In the small U.S own of Fairwater (Lyttelton), Frank Bannister, down on his luck, uses his paranormal abilities to eke out a living exorcising houses that have had the Frighteners put on them by his three ghost friends. Frank is in trouble because the editor of the local paper is on to him. His problems are exacerated when police think he is connected to a spate of deaths in the town. Frank sees that the perpetrator of the "heart attacks" is none other than the Grim Reaper, who marks out his victims by carving a number into their foreheads. Joining forces with Lucy, a doctor whose bullying husband has been struck down by the ghoul, Frank and his ghost friends do battle with the Death figure. Meanwhile, Lucy ministers to Patricia, a woman living as a recluse since her release from jail, where she was incarcerated following her participation in psychopathic Johnny Bartlett's mass murder spree at he local hospital. Things turn nasty when Lucy and Frank learn that Bartlett is the Grim Reaper. The showdown, complicated by the ghastly stalkings of a mad FBI agent and by Frank's spasmodic transportation to the scene of the original mass murder, results in the friendly ghosts finding a comfortable place in heaven, the Grim Reaper and his sidekick vanquished, and the brave couple united.

 

 

The hybrid genre of this "thrillomedy" described by Peter Jackson as "Casper meets Silence of the Lambs", allows room for slapstick, splatter, verbal gags, daredevil comic stunt driving and numerous film allusions to be combined with straight action. The frantic pace rushes the tightly packed narrative along. The over-the-top tone compensates for the sometimes perfunctionary attention paid to plot and logic and characters drawn in too-broad strokes. A good natured romp, with Peter Jackson and his baby Billy making brief cameo appearances, the film is more amiable than frightening. Interest is sustained by details like the send-up of Natural Born Killers' psycho-sexual pair bond, the clever use of setting, and the excellent production design. In  characteristic Jackson-Walsh style, Frank strikes a tongue-in-cheek blow for the sensitive new age man, while the monster-mother in Braindead resurfaces here as a reformed character. Special effects highlights include the antics of the film's numerous ghosts and the Grim Reaper's vicious hauntings.
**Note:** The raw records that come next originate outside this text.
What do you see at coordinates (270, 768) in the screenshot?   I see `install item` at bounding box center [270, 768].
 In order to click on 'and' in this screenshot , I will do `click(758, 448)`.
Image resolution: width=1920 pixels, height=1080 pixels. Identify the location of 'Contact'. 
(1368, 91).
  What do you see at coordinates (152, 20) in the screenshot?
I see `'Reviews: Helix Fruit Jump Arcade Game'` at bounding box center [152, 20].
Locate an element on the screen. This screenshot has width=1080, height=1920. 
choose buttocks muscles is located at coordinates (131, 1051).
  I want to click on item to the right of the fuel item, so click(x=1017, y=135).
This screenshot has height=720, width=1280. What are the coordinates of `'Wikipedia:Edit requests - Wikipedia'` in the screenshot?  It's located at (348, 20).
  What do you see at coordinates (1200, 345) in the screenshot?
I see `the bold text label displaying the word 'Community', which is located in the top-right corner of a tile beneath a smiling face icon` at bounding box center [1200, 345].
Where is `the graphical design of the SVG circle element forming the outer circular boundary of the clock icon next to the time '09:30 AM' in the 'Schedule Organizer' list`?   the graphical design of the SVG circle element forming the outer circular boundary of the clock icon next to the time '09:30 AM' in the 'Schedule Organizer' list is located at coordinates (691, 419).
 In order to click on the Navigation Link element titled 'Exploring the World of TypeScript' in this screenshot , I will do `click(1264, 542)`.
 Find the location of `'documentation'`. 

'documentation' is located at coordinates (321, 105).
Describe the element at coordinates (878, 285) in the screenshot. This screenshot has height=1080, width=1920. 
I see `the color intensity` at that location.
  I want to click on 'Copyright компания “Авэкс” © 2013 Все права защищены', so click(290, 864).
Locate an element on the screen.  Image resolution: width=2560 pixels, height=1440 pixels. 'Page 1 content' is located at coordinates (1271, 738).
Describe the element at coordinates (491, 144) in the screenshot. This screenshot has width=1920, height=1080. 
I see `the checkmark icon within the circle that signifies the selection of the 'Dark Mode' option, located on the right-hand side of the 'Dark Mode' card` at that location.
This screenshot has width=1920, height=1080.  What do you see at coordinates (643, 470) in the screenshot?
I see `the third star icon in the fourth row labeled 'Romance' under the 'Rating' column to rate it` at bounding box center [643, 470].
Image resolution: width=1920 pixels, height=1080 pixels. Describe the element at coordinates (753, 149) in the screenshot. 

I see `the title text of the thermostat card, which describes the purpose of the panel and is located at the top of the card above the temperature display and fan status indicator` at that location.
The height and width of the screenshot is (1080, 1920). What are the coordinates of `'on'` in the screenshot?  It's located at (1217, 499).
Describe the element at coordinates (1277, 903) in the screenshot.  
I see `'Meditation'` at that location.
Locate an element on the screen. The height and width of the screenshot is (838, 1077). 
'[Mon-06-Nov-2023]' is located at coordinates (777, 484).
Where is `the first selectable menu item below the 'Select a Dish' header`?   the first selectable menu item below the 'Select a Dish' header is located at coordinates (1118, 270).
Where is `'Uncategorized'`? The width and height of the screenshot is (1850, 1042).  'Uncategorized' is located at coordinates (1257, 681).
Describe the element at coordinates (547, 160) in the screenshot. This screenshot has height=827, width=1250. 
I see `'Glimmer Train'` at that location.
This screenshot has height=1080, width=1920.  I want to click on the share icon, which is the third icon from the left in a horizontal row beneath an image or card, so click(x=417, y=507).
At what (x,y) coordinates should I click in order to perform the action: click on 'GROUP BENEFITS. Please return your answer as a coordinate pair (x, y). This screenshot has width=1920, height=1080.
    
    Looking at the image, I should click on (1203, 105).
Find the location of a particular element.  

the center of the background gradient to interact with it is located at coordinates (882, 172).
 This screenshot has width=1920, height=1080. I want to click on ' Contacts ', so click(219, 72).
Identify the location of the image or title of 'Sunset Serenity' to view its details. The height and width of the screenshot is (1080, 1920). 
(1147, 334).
The film employs an army of rotoscope artists, character animators, technical directors, digital compositors and the like. It was fully financed and released by Hollywood's Universal Pictures. Shot and post-produced in New Zealand, The  Frighteners showcases some 500 complex, state-of-the-art special effects, created by WETA LTD, that marked a watershed in computer graphics and raised the international profile of the country's film-making sills.